# Didn't Sell



## eclecticsprint (Dec 17, 2014)

I participated in a couple of shows this past weekend and have product that didn't sell.  Does anyone know of a creative way I could sell my remaining products.  I'm not scheduled for another show until late January 2015 and don't want my products sitting on the shelf.


----------



## shunt2011 (Dec 17, 2014)

Do you have a website or FB page?  or Craigslist maybe?.  List them on there and perhaps a special deal if you really want to get rid of them.


----------



## girlishcharm2004 (Dec 17, 2014)

You could put it up on Ebay as an auction and see how other people value it.  Just a thought!


----------



## SplendorSoaps (Dec 17, 2014)

Perhaps donate them to a local 501(c)3 charity?  That way you may be able to at least take a tax deduction on it as a charitable donation, while also helping those in need.


----------



## houseofwool (Dec 17, 2014)

January 2015 is only a month away.
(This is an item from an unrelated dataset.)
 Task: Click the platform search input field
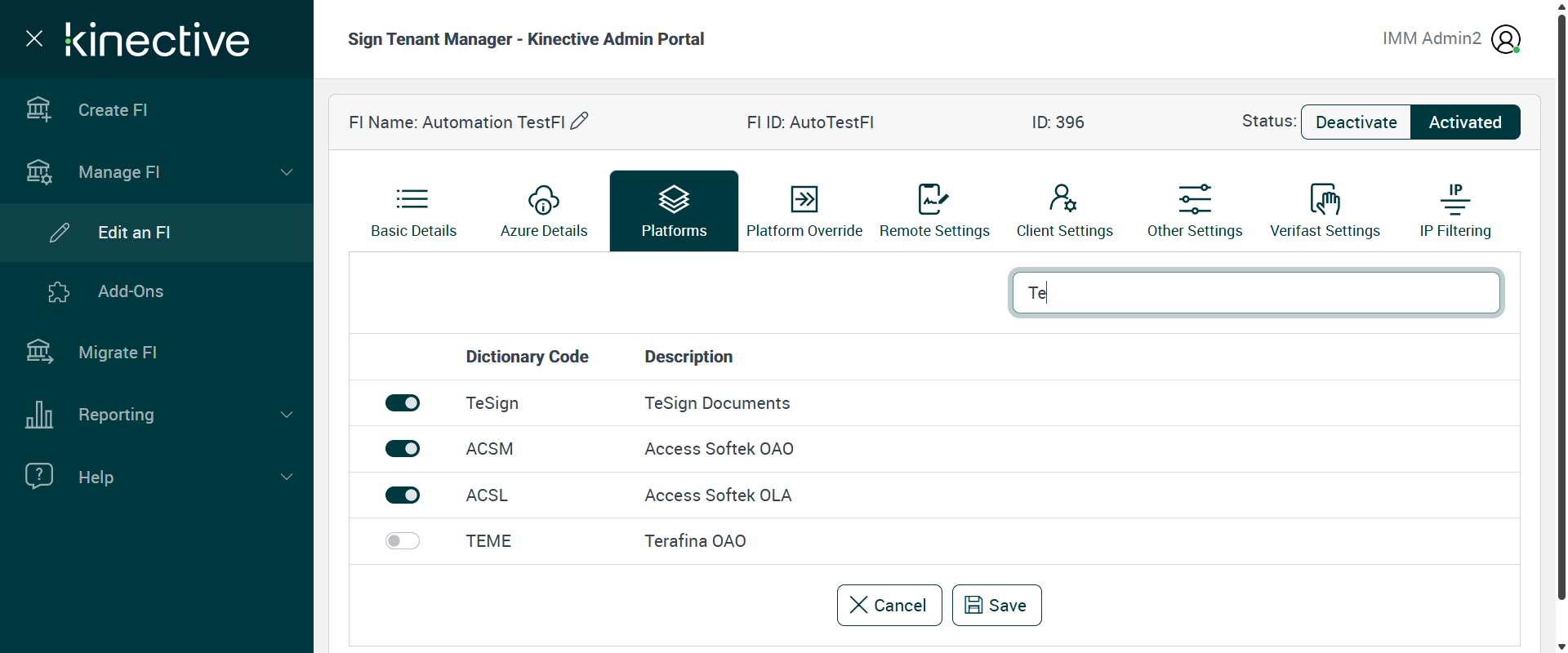point(1256,293)
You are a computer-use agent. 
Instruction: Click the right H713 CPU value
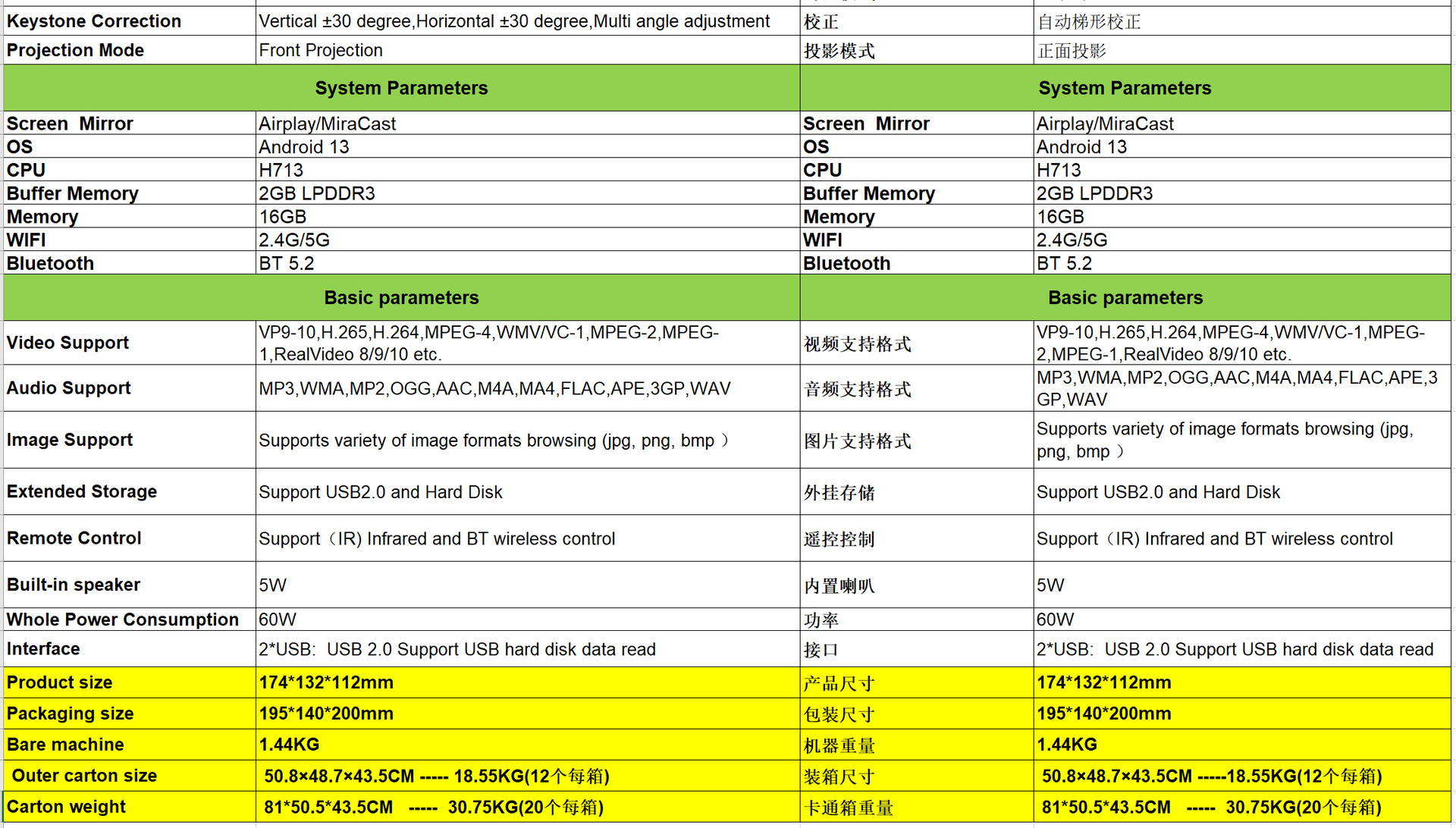tap(1059, 170)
What did you make that isn't going to keep a month?


----------



## cmzaha (Dec 17, 2014)

I am curious what type of product you are talking about. January is not very far away and soap just gets better. If you have fresh lotion it should still be good in late January.


----------



## eclecticsprint (Dec 18, 2014)

Facial and body scrubs that are almost a month old


----------



## The Efficacious Gentleman (Dec 18, 2014)

What would be the issue with keeping them until then?


----------



## eclecticsprint (Dec 18, 2014)

Nothing I suppose, but I want everything I make to sell fresh, and sell everything before starting again.


----------



## shunt2011 (Dec 18, 2014)

I wouldn't be concerned about a couple months with those at all.  I have some that are a couple months old and are fine.  I make small batches but you just never know what will sell or what won't.


----------



## cmzaha (Dec 18, 2014)

eclecticsprint said:


> Nothing I suppose, but I want everything I make to sell fresh, and sell everything before starting again.


If they are salt or sugar scrubs they are not going to go bad very quickly. Both salt and sugar can help preserve and cure. I have a feeling over time you will get tired of getting rid of all that does not sell. If you have a website you can always offer grab bags, or do a grab bag night at a farmer's market if you have one you can attend.


----------



## maya (Dec 20, 2014)

Are they formulated to only last a month? For instance did you use a preservative at a correct amount in the products that should be preserved? I think many people keep products for more then a month.


----------